To summarize what makes EPRDF different from its predecessors is that the party restructured the State in accordance with the Weberian notion of a legal-rational political system. It has introduced constitutionally legal rational institutions such as parliament, check and balance, separation of power, multiparty system, federalism and independent bureaucracy. In practice, however, EPRDF revivified patrimonial rule and practiced it in a pervasive and destructive manner more perfectly than the military Derge and imperial regime. The legal-rational institutions paradoxically used as an instrument of obtaining internal and external legitimacy. Established democratic institutions are cosmetic and the State is seen as the private affairs of the TPLF-led EPRDF elite clientlists.

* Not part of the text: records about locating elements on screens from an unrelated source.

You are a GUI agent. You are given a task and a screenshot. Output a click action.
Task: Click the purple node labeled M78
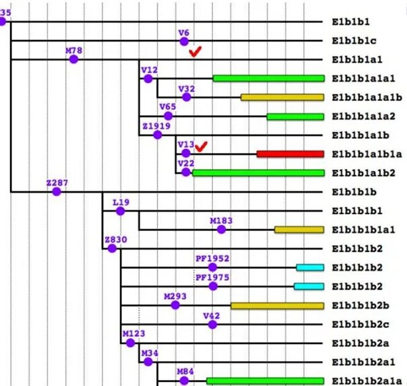(73, 59)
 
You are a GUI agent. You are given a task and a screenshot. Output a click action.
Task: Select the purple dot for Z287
(57, 191)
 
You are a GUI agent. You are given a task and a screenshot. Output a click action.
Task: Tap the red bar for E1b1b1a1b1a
(290, 154)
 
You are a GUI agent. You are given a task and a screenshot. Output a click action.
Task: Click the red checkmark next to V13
(201, 145)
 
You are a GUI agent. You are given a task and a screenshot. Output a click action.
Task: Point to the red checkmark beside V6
(195, 51)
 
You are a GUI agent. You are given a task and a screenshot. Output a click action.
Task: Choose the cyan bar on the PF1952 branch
(310, 267)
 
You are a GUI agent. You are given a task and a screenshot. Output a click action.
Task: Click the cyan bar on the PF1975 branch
(309, 286)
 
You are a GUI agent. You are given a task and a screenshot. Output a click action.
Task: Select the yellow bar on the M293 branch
(277, 305)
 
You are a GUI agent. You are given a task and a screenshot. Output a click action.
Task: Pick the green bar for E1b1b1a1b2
(258, 172)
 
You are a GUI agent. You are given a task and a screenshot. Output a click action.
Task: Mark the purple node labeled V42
(212, 324)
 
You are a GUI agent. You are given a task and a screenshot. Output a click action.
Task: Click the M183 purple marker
(221, 229)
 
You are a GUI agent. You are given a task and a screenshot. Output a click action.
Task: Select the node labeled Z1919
(157, 135)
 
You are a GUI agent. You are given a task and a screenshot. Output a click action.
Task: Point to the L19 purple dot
(120, 211)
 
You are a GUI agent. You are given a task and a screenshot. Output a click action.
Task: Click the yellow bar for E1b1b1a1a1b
(282, 97)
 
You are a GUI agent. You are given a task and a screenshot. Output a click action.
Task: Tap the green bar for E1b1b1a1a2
(295, 116)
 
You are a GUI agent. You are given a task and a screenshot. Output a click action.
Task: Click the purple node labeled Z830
(112, 248)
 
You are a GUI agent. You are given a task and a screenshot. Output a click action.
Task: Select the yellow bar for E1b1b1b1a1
(299, 230)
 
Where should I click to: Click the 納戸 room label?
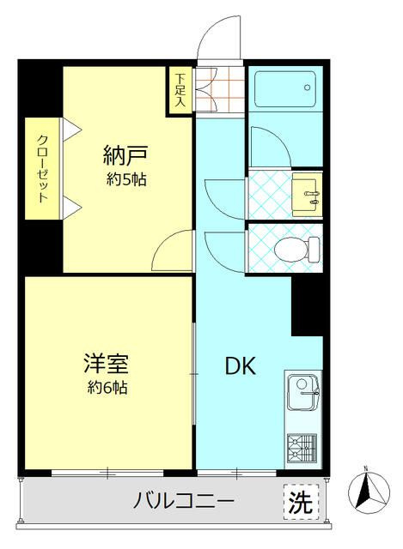125,156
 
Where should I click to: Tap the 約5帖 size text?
125,179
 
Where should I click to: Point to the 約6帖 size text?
107,388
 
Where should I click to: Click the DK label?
240,366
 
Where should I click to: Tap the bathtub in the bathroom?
284,87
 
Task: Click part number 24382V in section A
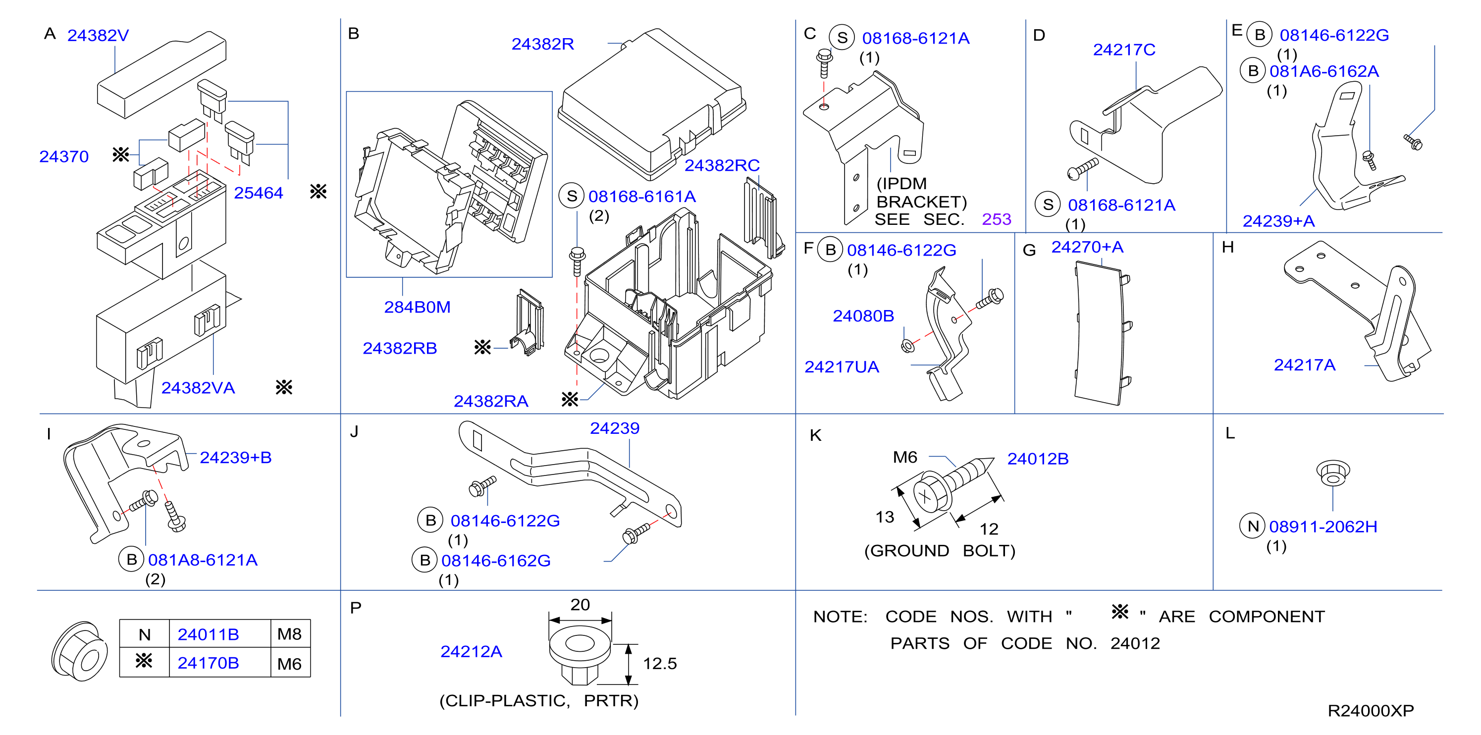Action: [x=98, y=36]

Personalized power, fusion of state and party, contested legitimacy and as a result rule based on manufactured consent using patronage system, extraversion and coercion; entwinement of business and politics and as a result parasitic rent seeking and state capture, hierarchical patron-client relationship between networks of the ruling clique of the federal government and regional government leaders, strong executive, politics of clientelism and party dominance are key manifestation of neopatrimonialism.


Concluding Remarks


In this paper, I examined the constitutional legitimacy crisis of the FDRE constitution. The central argument is that the constitution lacks legitimacy in the making, content of the constitution and actual practice. It is not a negotiated constitution. Rather the very raison d'être of the constitution is elite hegemonic aspiration. As a result, the kind of legitimacy is contested legitimacy. Coercion, intimidation and extraversion are alternative means to obtain legitimacy. As hegemony is always a contestable, often unfinished process, counter hegemonic resistance endangered the constitutional durability of Ethiopia. The imperial and PDRE constitutions had never survived their authors. The current FDRE constitution also faced the same problem. Therefore, this paper suggests that even though the constitutional making process of the FDRE constitution is illegitimate, it is possible to make the constitution legitimate and hence the constitution will continue. Inclusive elite negotiation and then amendment, and constitutionalism are the three cardinals to make the FDRE constitution legitimate.